En juin, la mise en place d'une route omanaise avait suscité la colère des autorités iraniennes mais un compromis semble se dessiner si l'on en croit Téhéran, Mascate n'ayant pas réagi dans l'immédiat.

"Nous sommes sur le point de parvenir à un accord sur une route acceptable pour les deux parties - ni la route nord, ni la route sud -, dans le respect des droits souverains de chaque pays et la garantie de nos intérêts nationaux et de notre sécurité", a déclaré le porte-parole du ministère iranien des Affaires étrangères, Esmaïl Baghaï, à la télévision d'Etat.

Ces apparentes avancées ont été suivies d'une chute des prix du pétrole à la réouverture du marché lundi matin, le baril de Brent, référence du marché mondial, reculant de près de 5% pour s'échanger autour de 84 dollars.
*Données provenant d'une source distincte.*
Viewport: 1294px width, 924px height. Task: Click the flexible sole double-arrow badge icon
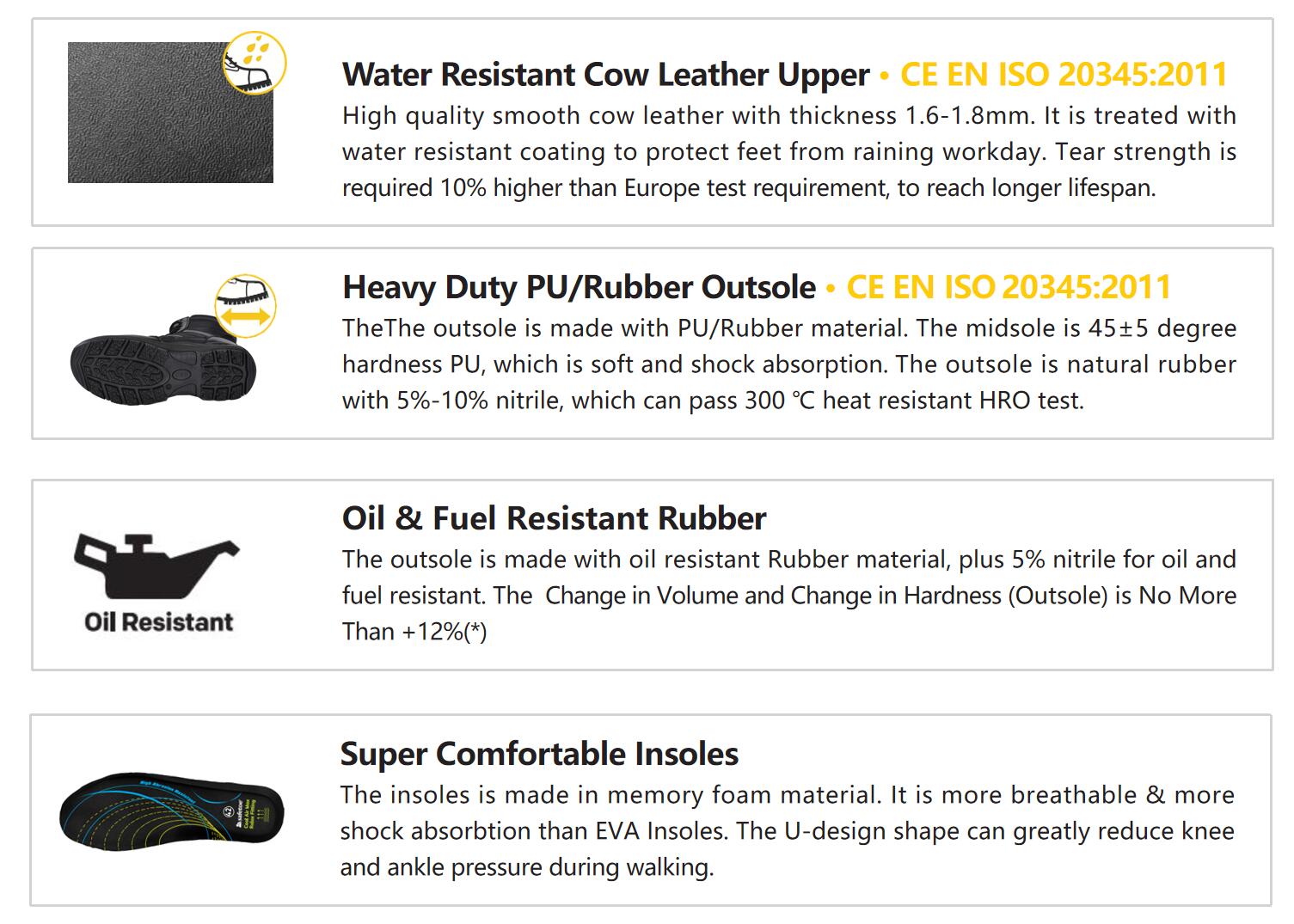[245, 305]
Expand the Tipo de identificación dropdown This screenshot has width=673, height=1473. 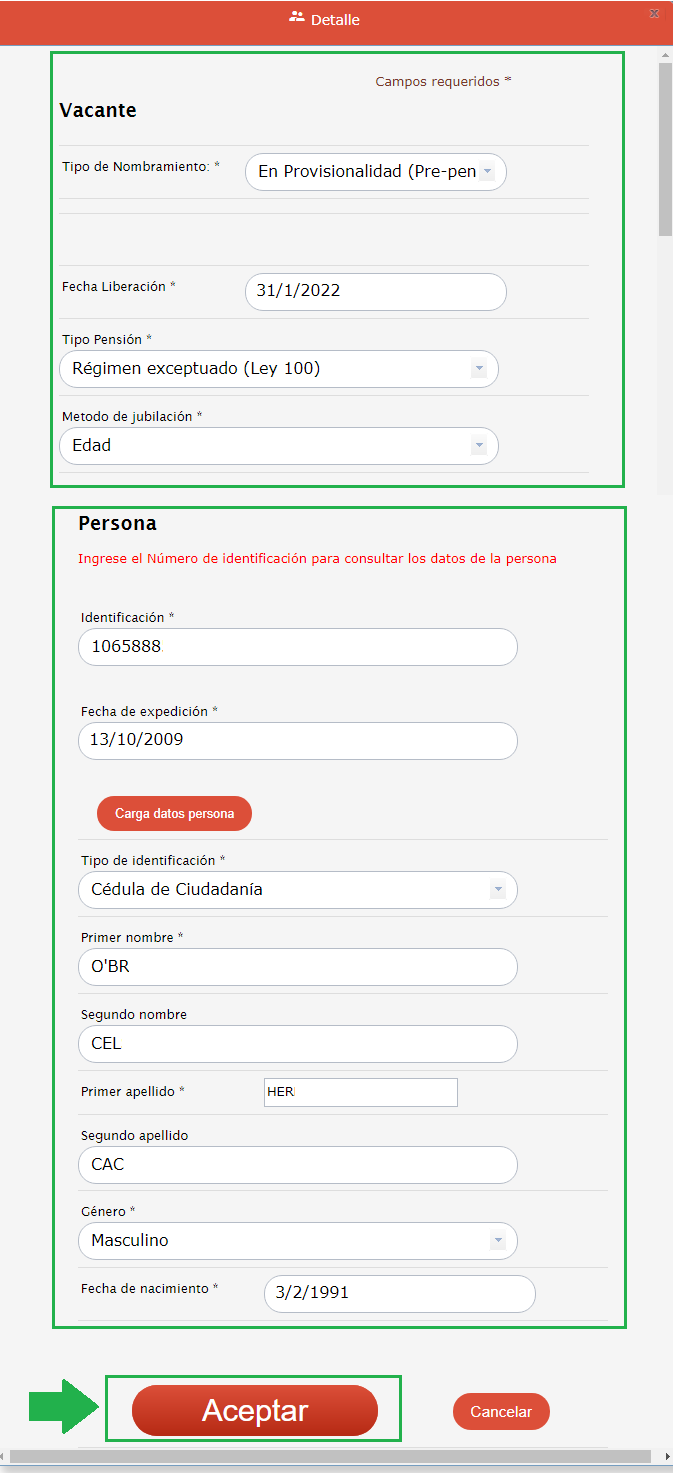[497, 890]
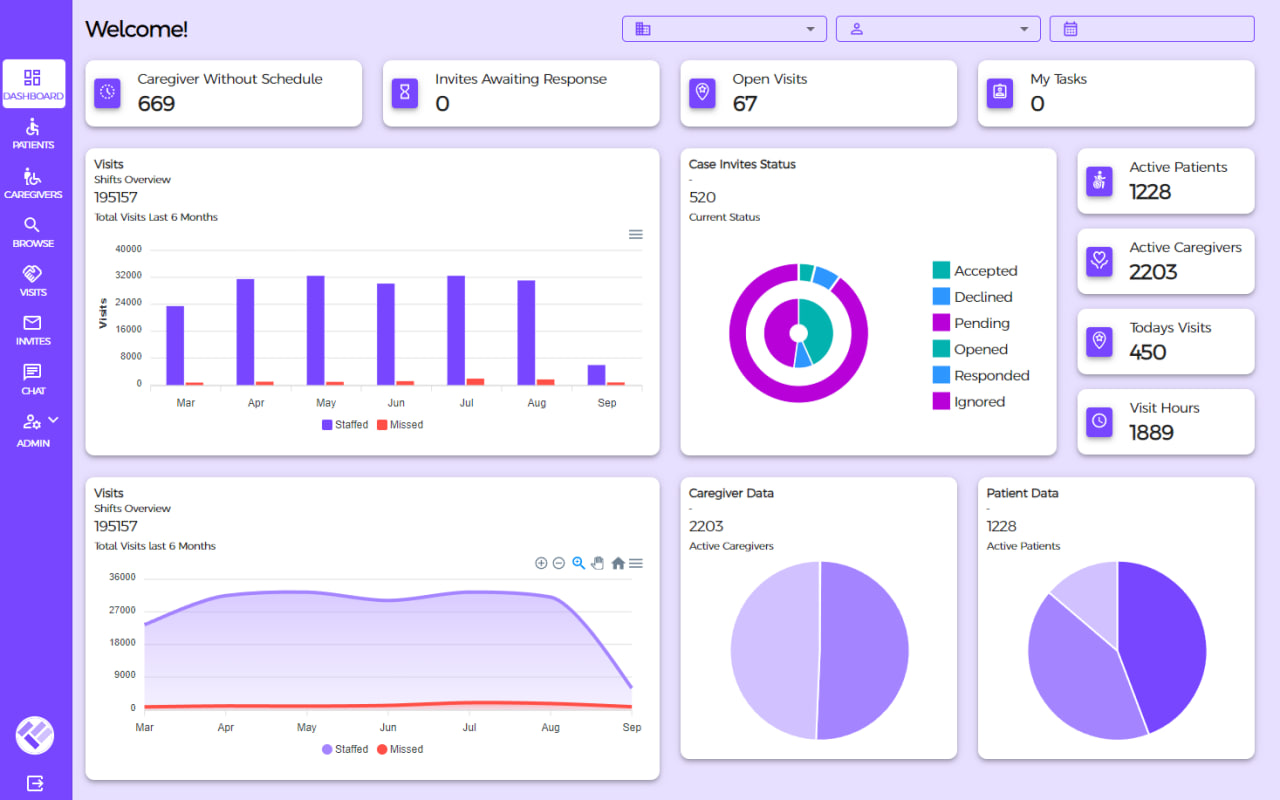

Il avait brièvement dépassé les 100 dollars fin juillet.

En attendant un possible accord, la situation dans le détroit d'Ormuz reste tendue: une explosion près d'un pétrolier y a été rapportée dans la nuit de dimanche à lundi par l'agence de sécurité maritime britannique UKMTO.

 

- Volte-face -

 

Depuis le début du conflit, déclenché le 28 février par une offensive israélo-américaine, le président américain a menacé à plusieurs reprises de bombarder massivement l'Iran, avant de faire volte-face.

Donald Trump, à la peine pour trouver une issue à un conflit très impopulaire parmi ses électeurs, a conditionné la suspension des frappes américaines à la conclusion rapide d'un accord avec Téhéran, en particulier sur Ormuz.

Selon des médias américains, Washington envisageait de nouveaux bombardements massifs au cours du week-end: CBS News avait notamment mentionné la possibilité de frappes contre des raffineries de pétrole et des centrales électriques, menées par les Etats-Unis mais aussi Israël, ce qui aurait été une première depuis deux mois.

Donald Trump a dit avoir renoncé à une nouvelle attaque à la demande de pays de la région, qui selon lui "pensent qu'on a un accord": "Il y a un accord sur Ormuz, et il y aura ensuite un accord sur le nucléaire, on pourrait même dire sur la dénucléarisation de l'Iran".

Le président américain a affirmé que la demande provenait de l'Arabie saoudite, des Emirats arabes unis, du Qatar et de l'Iran lui-même.

D'après l'agence de presse officielle saoudienne, il avait eu une conversation téléphonique avec le prince héritier Mohamed ben Salmane, un allié clef dans la région, qui l'a appelé à "privilégier le dialogue afin de réduire les tensions".

La guerre s'est étendue récemment, avec un nouveau front en mer Rouge, où les rebelles yéménites Houthis, soutenus par l'Iran, ont annoncé imposer un blocus aux ports saoudiens et ont depuis revendiqué des attaques contre des pétroliers et des installations pétrolières du royaume.